José C. Paz se convirtió en tierra de nadie y el municipio de Ishii encontró al culpable perfecto: Kicillof

Un joven de 22 años fue perseguido, baleado por la espalda y asesinado para robarle la moto. Los vecinos marcharon enfurecidos hasta la Municipalidad y la gestión que gobierna el distrito desde hace décadas respondió con una solución extraordinariamente económica: mandar la factura política a La Plata.

David Elías Ojeda Vázquez salió del gimnasio y nunca llegó a su casa. Tenía apenas 22 años. Dos delincuentes lo siguieron, le dispararon por la espalda, le arrancaron la moto y desaparecieron. Otra vida pulverizada en segundos y otra familia condenada a esperar que alguien encuentre a los asesinos. Pero esta vez el crimen abrió algo más que un expediente policial: abrió la puerta de una bronca que José C. Paz venía cocinando desde hacía tiempo. Hubo cortes, neumáticos incendiados, gritos y una marcha que terminó frente a la Municipalidad. Y allí ocurrió el pequeño milagro de la política argentina: justo cuando los vecinos fueron a reclamarle al poder que tenían más cerca, el poder les explicó que debían mirar bastante más lejos.

La intendenta interina Lorena Espina, al frente del municipio mientras Mario Ishii disfruta de una licencia de la intendencia y de su nueva banca en el Senado bonaerense, salió a exigir que Axel Kicillof asuma la “total y completa responsabilidad” por la seguridad. Una frase magnífica por su precisión quirúrgica: total, completa y, sobre todo, ajena. El problema es que el mismo comunicado destinado a despegar al municipio termina describiendo un pequeño Pentágono paceño. Más de 250 agentes municipales, alrededor de 70 móviles, cámaras de vigilancia, Centro de Operaciones Municipal, patrullajes, controles, personal de tránsito y recursos comunales destinados incluso a mantener vehículos policiales. Una maquinaria formidable sobre el papel. Afuera del papel, Ojeda terminó muerto de un balazo y sus asesinos pudieron escapar.

Y no fue un rayo cayendo sobre un pueblo suizo. José C. Paz ya había acumulado otros episodios brutales. En enero, Javier Pairó fue asesinado para robarle la moto. Poco después, el agente penitenciario Javier Alberto Ávalos murió baleado mientras hacía repartos. Antes había sido asesinado el policía porteño Alexis Leguizamón durante otro intento de robo. Casos distintos, víctimas distintas y una misma geografía donde salir a trabajar, volver del gimnasio o estacionar una moto puede terminar convertido en una ruleta rusa suburbana.

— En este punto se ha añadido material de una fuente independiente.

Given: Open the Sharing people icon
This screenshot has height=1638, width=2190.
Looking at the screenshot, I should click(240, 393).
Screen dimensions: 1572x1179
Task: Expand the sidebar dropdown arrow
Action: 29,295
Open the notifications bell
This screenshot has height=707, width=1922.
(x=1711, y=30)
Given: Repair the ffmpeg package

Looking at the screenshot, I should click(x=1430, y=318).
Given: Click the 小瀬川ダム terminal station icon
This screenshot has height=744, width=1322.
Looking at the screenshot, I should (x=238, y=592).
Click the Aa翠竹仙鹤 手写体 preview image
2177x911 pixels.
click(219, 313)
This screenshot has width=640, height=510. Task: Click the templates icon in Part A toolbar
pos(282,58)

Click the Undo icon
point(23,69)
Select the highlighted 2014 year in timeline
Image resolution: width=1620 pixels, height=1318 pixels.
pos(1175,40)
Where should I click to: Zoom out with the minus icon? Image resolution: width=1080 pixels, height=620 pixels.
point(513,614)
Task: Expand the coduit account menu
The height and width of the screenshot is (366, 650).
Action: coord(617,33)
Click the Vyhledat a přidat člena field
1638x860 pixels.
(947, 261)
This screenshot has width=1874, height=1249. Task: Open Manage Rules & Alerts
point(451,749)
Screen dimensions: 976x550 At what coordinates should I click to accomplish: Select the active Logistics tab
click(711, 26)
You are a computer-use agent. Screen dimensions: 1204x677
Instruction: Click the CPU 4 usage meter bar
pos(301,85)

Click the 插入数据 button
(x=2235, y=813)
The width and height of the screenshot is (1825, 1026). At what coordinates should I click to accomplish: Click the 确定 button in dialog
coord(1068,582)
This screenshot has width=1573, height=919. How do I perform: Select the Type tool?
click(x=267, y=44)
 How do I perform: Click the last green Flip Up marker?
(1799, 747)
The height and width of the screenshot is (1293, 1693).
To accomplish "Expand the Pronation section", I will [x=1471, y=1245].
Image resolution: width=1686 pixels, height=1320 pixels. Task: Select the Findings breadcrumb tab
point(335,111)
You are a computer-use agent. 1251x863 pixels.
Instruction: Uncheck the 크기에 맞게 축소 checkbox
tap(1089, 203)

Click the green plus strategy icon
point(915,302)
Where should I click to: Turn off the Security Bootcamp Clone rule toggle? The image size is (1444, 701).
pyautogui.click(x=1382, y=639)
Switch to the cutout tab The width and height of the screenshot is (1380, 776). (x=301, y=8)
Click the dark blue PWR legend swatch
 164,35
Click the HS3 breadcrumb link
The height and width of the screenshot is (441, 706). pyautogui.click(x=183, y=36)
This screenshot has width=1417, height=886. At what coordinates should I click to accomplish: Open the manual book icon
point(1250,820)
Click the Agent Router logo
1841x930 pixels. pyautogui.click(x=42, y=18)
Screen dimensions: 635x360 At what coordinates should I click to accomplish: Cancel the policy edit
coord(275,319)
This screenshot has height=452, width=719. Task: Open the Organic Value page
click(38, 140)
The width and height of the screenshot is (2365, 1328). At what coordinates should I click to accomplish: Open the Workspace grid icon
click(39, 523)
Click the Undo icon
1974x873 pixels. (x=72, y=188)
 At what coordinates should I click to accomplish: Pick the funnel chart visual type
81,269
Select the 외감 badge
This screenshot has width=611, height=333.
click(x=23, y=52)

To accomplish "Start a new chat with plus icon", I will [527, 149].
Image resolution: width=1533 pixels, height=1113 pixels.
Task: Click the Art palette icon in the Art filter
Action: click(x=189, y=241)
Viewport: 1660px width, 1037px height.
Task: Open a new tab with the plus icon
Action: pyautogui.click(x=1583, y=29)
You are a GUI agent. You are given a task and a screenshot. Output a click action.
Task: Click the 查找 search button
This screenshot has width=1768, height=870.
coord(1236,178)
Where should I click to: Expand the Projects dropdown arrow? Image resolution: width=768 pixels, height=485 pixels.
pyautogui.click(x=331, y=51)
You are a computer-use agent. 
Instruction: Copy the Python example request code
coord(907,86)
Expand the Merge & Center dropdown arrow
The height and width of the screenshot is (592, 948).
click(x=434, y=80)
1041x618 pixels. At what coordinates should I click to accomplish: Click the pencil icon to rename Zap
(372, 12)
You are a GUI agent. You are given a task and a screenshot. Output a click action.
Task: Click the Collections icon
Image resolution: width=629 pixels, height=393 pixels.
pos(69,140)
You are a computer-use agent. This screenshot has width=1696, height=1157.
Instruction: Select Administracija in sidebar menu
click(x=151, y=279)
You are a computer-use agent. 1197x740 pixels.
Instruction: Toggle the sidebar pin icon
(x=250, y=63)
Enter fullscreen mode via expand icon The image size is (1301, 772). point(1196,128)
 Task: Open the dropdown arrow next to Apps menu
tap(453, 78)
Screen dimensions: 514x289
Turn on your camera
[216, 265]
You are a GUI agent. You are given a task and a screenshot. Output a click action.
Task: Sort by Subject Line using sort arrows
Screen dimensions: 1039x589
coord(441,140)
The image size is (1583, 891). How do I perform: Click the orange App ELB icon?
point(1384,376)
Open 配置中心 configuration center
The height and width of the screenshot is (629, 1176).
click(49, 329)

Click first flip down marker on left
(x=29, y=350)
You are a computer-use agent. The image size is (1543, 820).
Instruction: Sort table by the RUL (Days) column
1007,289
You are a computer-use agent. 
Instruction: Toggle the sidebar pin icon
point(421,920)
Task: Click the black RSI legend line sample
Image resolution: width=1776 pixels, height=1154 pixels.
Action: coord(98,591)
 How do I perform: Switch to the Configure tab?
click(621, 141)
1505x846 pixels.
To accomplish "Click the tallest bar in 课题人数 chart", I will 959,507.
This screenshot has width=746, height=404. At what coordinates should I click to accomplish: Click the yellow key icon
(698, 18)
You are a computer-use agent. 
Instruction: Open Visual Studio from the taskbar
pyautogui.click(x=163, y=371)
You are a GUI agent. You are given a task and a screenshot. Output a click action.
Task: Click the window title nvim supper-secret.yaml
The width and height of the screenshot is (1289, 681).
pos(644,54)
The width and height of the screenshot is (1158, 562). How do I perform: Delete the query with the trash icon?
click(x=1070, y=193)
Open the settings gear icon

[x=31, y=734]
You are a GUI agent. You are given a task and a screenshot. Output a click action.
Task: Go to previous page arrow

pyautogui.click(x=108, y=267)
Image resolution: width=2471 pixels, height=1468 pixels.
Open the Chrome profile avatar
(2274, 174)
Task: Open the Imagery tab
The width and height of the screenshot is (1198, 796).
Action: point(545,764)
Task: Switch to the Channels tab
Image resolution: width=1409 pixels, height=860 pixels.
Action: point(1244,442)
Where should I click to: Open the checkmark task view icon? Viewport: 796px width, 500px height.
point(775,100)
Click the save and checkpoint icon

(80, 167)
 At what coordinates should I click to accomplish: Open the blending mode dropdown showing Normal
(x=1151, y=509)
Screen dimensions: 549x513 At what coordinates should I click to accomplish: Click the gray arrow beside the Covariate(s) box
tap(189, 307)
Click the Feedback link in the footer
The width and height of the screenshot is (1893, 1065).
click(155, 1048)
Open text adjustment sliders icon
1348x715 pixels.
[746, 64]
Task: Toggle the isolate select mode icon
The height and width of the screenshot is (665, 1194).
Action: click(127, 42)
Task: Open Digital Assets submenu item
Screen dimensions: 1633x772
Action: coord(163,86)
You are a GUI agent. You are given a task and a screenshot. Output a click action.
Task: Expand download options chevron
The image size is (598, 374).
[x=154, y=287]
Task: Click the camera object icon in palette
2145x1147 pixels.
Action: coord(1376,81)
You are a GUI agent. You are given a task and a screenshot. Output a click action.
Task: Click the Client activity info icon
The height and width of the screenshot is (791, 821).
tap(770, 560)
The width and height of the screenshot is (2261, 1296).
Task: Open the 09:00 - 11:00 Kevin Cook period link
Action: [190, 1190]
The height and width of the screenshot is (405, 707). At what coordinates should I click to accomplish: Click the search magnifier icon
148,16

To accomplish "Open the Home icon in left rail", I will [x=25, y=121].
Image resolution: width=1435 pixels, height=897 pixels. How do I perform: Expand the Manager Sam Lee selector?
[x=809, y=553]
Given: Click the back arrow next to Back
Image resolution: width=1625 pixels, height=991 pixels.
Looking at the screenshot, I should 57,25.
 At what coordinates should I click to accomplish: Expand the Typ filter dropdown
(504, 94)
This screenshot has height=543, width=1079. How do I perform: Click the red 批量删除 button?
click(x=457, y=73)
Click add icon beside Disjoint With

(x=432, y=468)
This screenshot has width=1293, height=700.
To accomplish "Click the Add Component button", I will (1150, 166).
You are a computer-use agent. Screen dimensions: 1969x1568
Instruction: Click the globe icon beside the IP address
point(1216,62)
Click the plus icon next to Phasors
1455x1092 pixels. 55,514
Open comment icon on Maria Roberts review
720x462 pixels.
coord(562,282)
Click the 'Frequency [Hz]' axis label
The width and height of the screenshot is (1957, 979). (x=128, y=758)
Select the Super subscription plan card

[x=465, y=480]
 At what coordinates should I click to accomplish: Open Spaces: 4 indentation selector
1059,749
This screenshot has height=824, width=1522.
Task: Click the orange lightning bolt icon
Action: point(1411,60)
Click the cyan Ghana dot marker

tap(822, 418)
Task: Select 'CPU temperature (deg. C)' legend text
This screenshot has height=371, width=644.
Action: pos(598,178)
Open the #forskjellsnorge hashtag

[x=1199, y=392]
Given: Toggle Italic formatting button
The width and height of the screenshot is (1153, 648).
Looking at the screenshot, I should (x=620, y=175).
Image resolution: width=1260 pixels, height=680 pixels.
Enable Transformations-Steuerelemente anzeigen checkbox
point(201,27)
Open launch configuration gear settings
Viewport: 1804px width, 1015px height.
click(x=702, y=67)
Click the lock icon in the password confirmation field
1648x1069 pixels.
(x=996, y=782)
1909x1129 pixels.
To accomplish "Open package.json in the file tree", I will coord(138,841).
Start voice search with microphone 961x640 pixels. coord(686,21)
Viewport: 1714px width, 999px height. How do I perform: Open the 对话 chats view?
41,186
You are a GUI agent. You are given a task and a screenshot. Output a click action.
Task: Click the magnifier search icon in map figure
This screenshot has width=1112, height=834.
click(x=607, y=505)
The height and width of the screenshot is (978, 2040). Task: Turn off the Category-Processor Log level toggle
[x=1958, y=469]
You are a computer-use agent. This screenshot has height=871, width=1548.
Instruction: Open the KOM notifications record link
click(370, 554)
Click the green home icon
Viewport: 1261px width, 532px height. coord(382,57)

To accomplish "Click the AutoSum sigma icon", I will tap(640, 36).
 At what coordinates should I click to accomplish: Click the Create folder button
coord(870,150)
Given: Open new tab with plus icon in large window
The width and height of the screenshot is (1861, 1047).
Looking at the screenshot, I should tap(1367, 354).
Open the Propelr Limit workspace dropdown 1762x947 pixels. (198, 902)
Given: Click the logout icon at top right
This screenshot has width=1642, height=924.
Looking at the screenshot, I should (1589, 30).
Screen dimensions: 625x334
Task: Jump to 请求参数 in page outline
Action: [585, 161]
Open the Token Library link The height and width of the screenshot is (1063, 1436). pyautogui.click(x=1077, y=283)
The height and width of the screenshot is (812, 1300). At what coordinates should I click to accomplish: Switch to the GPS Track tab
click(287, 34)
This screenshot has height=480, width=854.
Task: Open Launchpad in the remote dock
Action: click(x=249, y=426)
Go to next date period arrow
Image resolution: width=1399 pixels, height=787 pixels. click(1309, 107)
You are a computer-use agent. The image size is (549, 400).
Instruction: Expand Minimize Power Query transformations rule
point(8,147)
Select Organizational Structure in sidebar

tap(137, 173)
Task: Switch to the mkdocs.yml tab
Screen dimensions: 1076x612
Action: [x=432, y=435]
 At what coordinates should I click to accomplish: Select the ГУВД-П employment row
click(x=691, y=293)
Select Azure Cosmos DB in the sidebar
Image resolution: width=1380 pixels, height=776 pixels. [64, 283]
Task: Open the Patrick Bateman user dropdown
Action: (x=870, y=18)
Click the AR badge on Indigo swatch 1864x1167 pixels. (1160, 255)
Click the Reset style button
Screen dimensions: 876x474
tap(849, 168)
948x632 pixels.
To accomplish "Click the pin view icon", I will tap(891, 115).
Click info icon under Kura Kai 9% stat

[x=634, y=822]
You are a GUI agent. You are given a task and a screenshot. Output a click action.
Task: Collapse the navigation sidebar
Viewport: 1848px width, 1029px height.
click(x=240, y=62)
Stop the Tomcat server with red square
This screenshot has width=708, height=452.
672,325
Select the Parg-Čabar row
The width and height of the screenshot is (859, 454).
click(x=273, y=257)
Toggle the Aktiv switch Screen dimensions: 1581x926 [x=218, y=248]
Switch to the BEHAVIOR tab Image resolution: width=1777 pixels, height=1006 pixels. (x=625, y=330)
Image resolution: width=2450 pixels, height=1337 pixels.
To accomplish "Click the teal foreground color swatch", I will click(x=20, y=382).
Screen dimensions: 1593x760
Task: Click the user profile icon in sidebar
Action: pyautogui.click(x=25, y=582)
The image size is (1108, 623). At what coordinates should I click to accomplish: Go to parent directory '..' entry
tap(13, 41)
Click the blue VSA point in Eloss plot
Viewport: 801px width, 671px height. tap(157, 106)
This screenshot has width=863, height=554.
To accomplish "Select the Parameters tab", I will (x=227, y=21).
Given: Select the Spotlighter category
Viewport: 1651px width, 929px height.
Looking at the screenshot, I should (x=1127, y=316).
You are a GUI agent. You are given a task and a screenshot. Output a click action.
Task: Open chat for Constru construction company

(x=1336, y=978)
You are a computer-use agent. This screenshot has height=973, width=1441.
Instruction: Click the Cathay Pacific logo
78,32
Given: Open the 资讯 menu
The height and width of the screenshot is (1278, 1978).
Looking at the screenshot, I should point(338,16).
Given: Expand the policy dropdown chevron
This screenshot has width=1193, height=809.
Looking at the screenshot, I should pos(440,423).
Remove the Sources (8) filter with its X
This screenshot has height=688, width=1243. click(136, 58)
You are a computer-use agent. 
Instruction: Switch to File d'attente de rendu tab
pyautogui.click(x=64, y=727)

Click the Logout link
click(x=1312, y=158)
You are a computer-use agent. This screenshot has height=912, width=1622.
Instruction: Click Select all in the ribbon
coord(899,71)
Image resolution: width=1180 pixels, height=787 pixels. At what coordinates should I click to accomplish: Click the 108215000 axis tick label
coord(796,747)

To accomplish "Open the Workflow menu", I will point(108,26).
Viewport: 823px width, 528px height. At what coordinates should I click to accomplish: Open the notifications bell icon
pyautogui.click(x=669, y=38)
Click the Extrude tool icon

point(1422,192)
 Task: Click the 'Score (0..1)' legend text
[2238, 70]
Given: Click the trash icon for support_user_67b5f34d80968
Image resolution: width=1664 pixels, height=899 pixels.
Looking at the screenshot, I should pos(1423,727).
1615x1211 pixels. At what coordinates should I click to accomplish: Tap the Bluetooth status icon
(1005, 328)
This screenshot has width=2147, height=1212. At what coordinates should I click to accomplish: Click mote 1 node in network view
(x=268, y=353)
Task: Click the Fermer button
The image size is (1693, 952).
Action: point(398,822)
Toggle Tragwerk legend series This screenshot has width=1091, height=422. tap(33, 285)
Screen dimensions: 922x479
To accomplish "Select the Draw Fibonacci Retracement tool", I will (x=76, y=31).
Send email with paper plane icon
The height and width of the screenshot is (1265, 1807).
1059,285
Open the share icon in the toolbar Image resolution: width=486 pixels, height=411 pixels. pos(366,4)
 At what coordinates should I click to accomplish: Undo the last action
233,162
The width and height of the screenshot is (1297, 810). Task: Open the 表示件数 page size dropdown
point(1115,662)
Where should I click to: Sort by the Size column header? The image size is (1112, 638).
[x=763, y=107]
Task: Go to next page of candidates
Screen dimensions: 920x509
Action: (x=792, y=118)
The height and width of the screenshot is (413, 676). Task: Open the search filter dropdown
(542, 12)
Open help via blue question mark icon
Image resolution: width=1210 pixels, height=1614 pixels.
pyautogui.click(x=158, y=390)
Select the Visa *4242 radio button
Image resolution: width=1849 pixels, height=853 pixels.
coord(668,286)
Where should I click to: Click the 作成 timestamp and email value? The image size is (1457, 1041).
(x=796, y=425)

Frente a semejante sucesión, el municipio eligió una explicación institucionalmente impecable y políticamente providencial: la Policía Bonaerense depende de la Provincia. Es cierto. También es cierto que José C. Paz posee Secretaría de Seguridad, patrulla municipal, cámaras, móviles y cientos de agentes. Todos existen. Salvo, aparentemente, en el instante exacto en que hacen falta.

El crimen de Ojeda dejó así una escena difícil de maquillar incluso para una administración entrenada durante décadas en sobrevivir políticamente a casi cualquier cosa. Una familia enterrando a un chico de 22 años, vecinos incendiando cubiertas frente al municipio y autoridades enumerando patrulleros mientras explican por qué la responsabilidad pertenece a otro. Kicillof deberá responder por el funcionamiento de la Bonaerense. La gestión de José C. Paz tendrá que explicar algo bastante más terrenal: para qué sirve todo ese monumental dispositivo municipal de seguridad si, cuando un vecino termina muerto en la calle, lo más rápido que aparece es un comunicado.